STALEMATE IN BOLIVIA
Today's referendum on Evo Morales's Presidency is likely to tell us three things: (a) that the majority of Bolivians support him, (b) that a sizeable proportion of wealthy, right-wing governors in the East will do anything to stop his progressive politics in their tracks, and (c) as a result, Bolivia is basically ungovernable.
Anybody who keeps one eye on Bolivian affairs will be aware of these already. None of them is especially surprising. After all, for nearly 200 years Bolivia was governed by a European, capitalist elite which generated profits and maintained power by subjugating Bolivia's indigenous majority. Racism is rife, and for some white Bolivians in the east having a native Andean President is beyond the pale.
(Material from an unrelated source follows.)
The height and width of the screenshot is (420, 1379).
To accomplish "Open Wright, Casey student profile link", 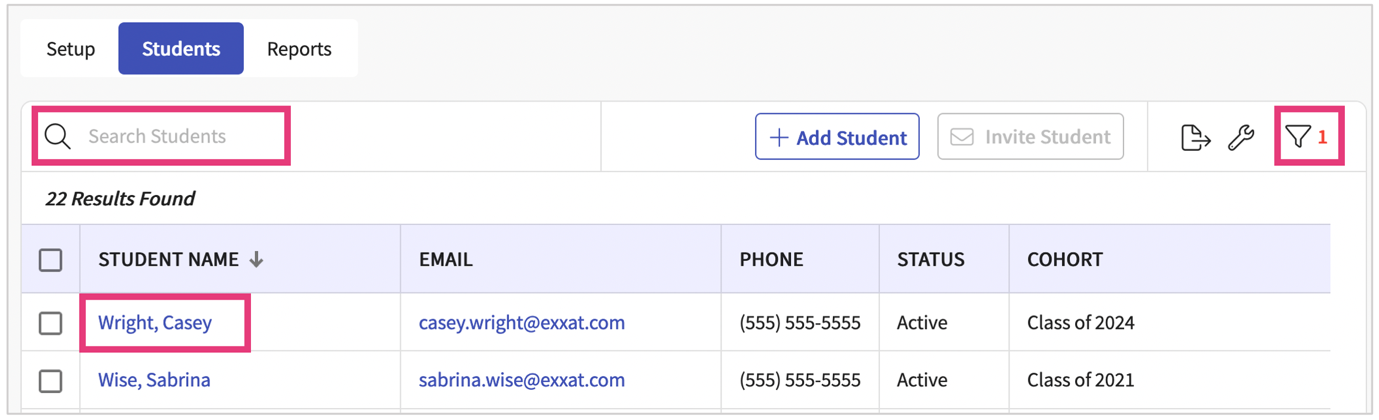I will pyautogui.click(x=155, y=323).
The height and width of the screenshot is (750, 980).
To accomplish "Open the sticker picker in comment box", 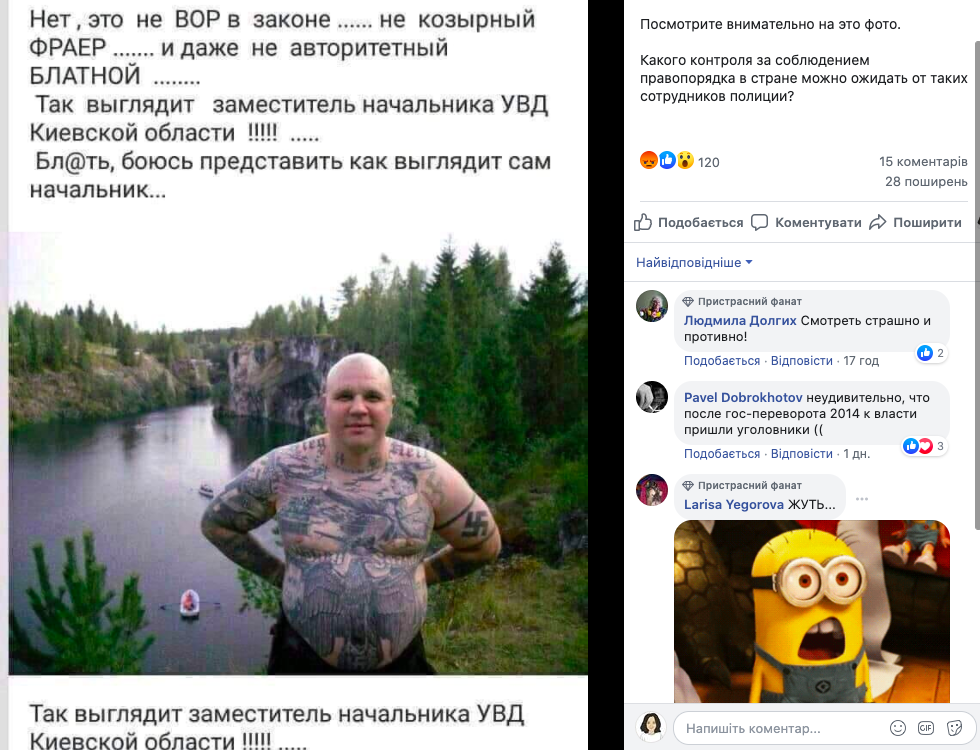I will pos(954,728).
Morales has called the referendum midway through his Presidency to regain the initiative. In the last six months, four eastern provinces have voted yes to autonomy from the national government. Autonomy would allow the Media Luna (the "half moon" provinces of the East - Santa Cruz, Beni, Tarija and Trinidad - where gigantic plots of land are owned by a few wealthy families) to evade some of Morales's more radical reforms, especially the nationalisation of oil and the redistribution of its revenues. The autonomy votes have no legal authority, but they are politically important since they add a veneer of legitimacy to the rejection of democracy.
Whether or not Morales and his Vice-President win (polls predict they will), and whether or not the opposition governers in the East get re-elected (as is almost certain), the battle for Bolivia will remain at a stalemate. Morales cannot push forward his constitutional reforms without the agreement of the Senate, and some of Morales's fiercest opponents seem determined to bring the country to a standstill so that they can force Morales out and regain power.
Then again, the opposition cannot achieve much without regional backing. Whoever controls Bolivia's subsoil resources in the Media Luna needs allies in Brazil and Argentina, the continent's two biggest markets. Presidents Lula and Kirchner have developed strong ties to Morales; it would be political suicide for them to change course and start doing deals with the right-wingers.
So Morales's darkest forecast - that he may lose the referendum and return to his coca farm - may yet come true. But his bedrock supporters - the social movements who voted him in in 2004 - will not let the right back into power without a very big fight. The people from the altiplano have been denied a voice for 500 years - it is unlikely they will give it up after less than four years. Whatever the result of today's referendum, the struggle for Bolivia will continue, and for the first time in its history the forces of global capital may have found their match.